This information is provided by the National Institutes of Health (NIH) Genetic and Rare Diseases Information Center (GARD).
Beta-ketothiolase deficiency is an inherited disorder in which the body cannot effectively process a protein building block (amino acid) called isoleucine. This condition also impairs the body’s ability to process ketones, which are molecules produced during the breakdown of fats. Signs and symptoms typically appear between the ages of 6 and 24 months. Affected children experience intermittent episodes of ketoacidosis, characterized by vomiting, dehydration, difficulty breathing, extreme tiredness (lethargy), and occasionally, seizures. In severe cases, these episodes can lead to coma. Metabolic stroke is another finding that has been increasingly reported in children with this condition. Ketoacidotic attacks are frequently triggered by infections, periods without food (fasting), or increased intake of protein-rich foods.

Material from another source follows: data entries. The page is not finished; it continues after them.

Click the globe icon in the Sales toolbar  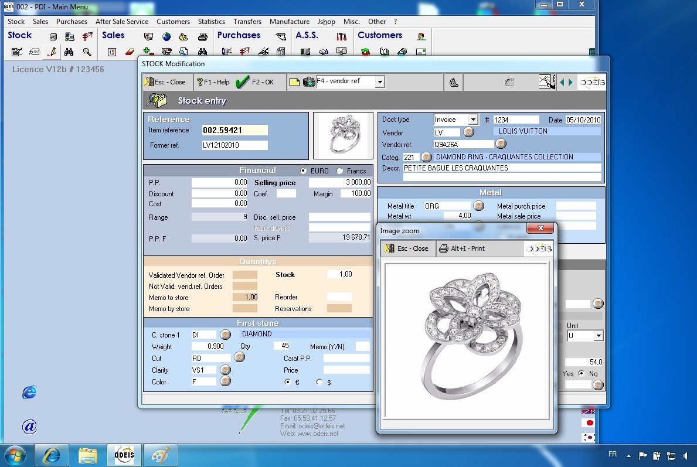[x=166, y=37]
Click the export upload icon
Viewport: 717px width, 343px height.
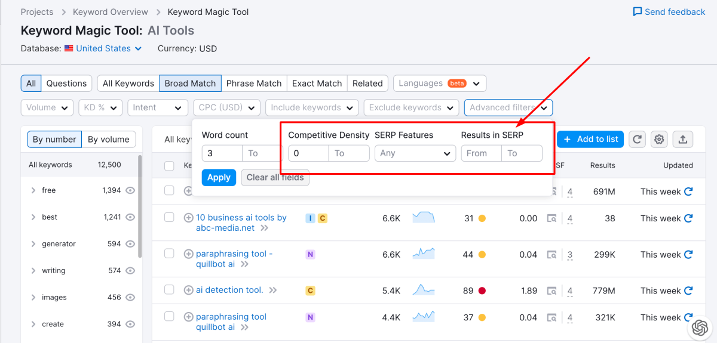[x=682, y=139]
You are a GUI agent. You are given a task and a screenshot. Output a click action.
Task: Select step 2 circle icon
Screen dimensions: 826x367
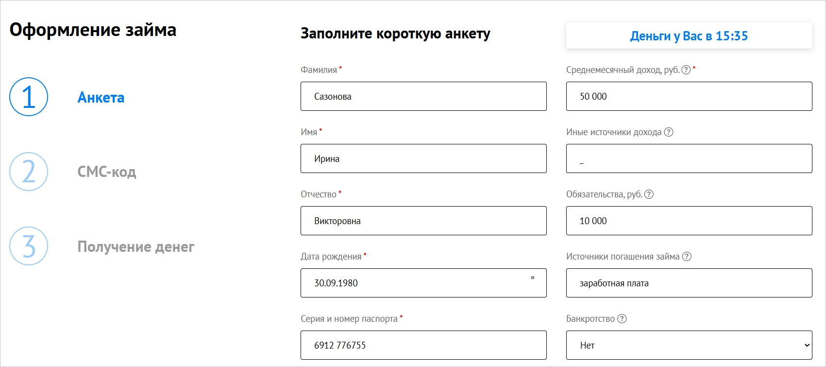coord(29,172)
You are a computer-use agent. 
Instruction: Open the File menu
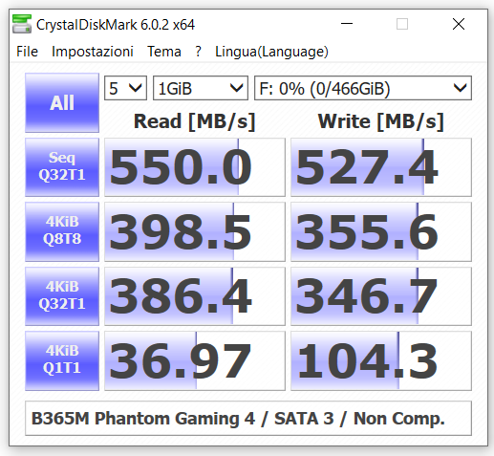point(27,52)
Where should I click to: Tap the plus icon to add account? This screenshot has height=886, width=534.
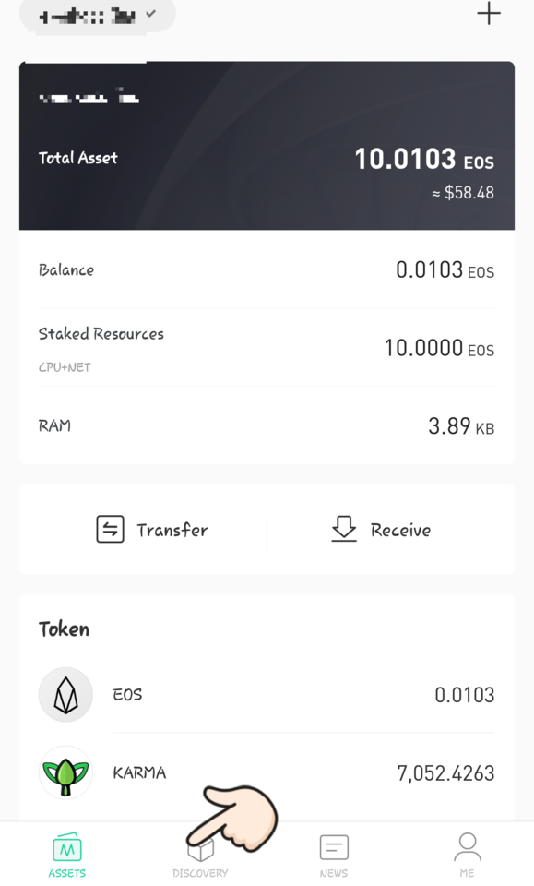[x=488, y=14]
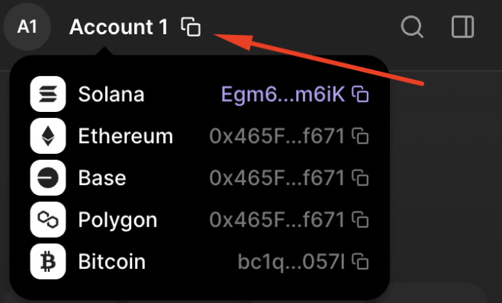This screenshot has height=303, width=502.
Task: Copy the Ethereum address icon
Action: [x=360, y=136]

Beta ketothiolase deficiency is inherited in an autosomal recessive fashion and is caused by pathogenic variants (mutations) in the ACAT1 gene. Treatment involves managing acute crises with intravenous (IV) fluids, glucose, and electrolytes along with bicarbonate. Long-term management involves eating frequently, following a reduced-protein diet, avoidance of high-fat foods, and, in some cases, carnitine supplementation.